Menu
Libération
Décryptage

Sept mois de paralysie en Espagne

Il n'y a plus de gouvernement depuis le 21 décembre. Le conservateur Mariano Rajoy a entamé les discussions pour parvenir à une majorité stable au Parlement. Mais ni la gauche ni le centre ne sont pour le moment prêts à le soutenir.

Le roi d'Espagne Felipe VI reçoit le chef du gouvernement sortant, Mariano Rajoy, le 28 juillet à Madrid. (Photo Angel Diaz. Reuters)
Publié le 29/07/2016 à 19h20

Samedi, l’Espagne atteindra 220 jours sans gouvernement. Le chef de l’exécutif, Mariano Rajoy, en fonction depuis 2011, et son cabinet, expédient les affaires courantes depuis le 21 décembre et ne peuvent mettre en route aucune réforme. Jeudi, le roi Felipe VI a demandé au chef du gouvernement sortant de tenter de former un cabinet pour mettre fin au blocage. Après un premier échec en début d’année et malgré de nouvelles élections en juin, la tâche apparaît délicate Décryptage.

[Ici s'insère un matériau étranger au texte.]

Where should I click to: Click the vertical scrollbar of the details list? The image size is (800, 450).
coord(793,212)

Comment en est-on arrivé là ?

Les législatives du 20 décembre ont été marquées par l’entrée au Parlement de deux nouveaux partis : Podemos («Nous pouvons», gauche anticapitaliste) et Ciudadanos («Citoyens», centre droit). Le bipartisme et l’alternance au pouvoir entre PSOE (social-démocrate) et PP (conservateur), qui a régi la vie publique espagnole depuis le retour de la démocratie, en 1977, a volé en éclats. Le roi Felipe VI a confié aux uns et aux autres, pendant cinq mois, la tâche de réunir une majorité par le biais d’accords ou de coalitions. Peine perdue : ni Mariano Rajoy ni le candidat socialiste, Pedro Sanchez, n’ont eu assez de votes à l’Assemblée pour être investis. Il a fallu retourner aux urnes le 26 juin. Les nouveaux résultats n’ont guère modifié l’équilibre des forces entre droite et gauche, et la majorité reste toujours aussi difficile à trouver.

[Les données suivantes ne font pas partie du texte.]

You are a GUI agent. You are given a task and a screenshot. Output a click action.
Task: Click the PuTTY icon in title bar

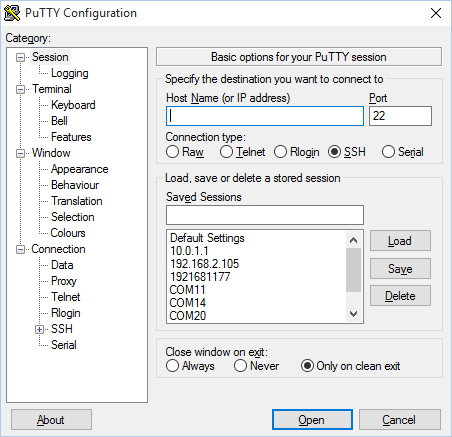coord(12,13)
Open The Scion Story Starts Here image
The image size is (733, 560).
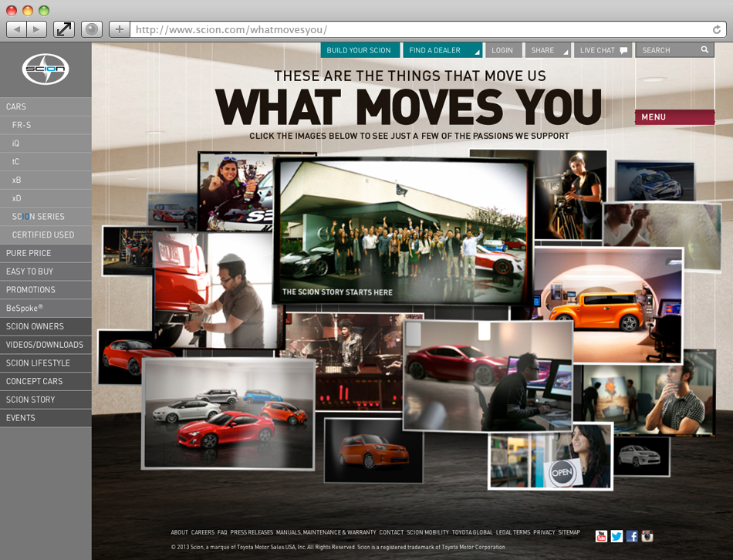[x=404, y=231]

Quel est le paysage politique actuel ?

Les nouveaux partis ont prospéré dans le contexte d’une crise économique dévastatrice, avec un chômage qui a atteint 26% de la population active, cinq années de récession, de 2008 à 2013, et une paupérisation générale. Les deux grands partis ont perdu la moitié de leurs électeurs, au profit de formules de renouvellement de la vie politique et de lutte contre la corruption, dans un contexte de scandales en cascade, surtout concernant le PP. La volonté de rupture avec la politique traditionnelle place les «partis du changement» dans une position délicate : comment pactiser avec les forces qu’on ne cesse de dénoncer ? Ciudadanos s’est tenu éloigné du PP, mais aussi d’un «pôle centriste» qui inclurait le PSOE. Podemos a proposé une feuille de route aux socialistes, mais ses exigences ont été jugées exorbitantes par le PSOE. Les partis régionalistes, catalans et basques, qui par le passé ont servi de force d’appoint dans des majorités parlementaires, sont hors du jeu : leur volonté d’organiser des référendums ouvrant la voie à l’indépendance n’est souscrite que par Podemos, et refusée en bloc par les autres grandes formations.

Quel est le calendrier ?

Mariano Rajoy s’est vu proposé de former un gouvernement en tant que chef du parti arrivé en tête le 26 juin: le PP a obtenu 33,1% des voix, et 137 députés (contre 123 lors du scrutin de décembre). Mais il est loin de la majorité absolue de 176 sièges qui lui permettrait de gouverner seul. Il doit donc convaincre les autres formations de lui apporter les voix qui lui manquent pour obtenir la confiance du Parlement. Ou de s’abstenir. S’il échoue, le roi confiera la même tâche au parti arrivé deuxième, le PSOE : 22,66% et 85 députés. Et si les socialistes ne parviennent pas non plus à réunir une majorité, de nouvelles élections seront convoquées.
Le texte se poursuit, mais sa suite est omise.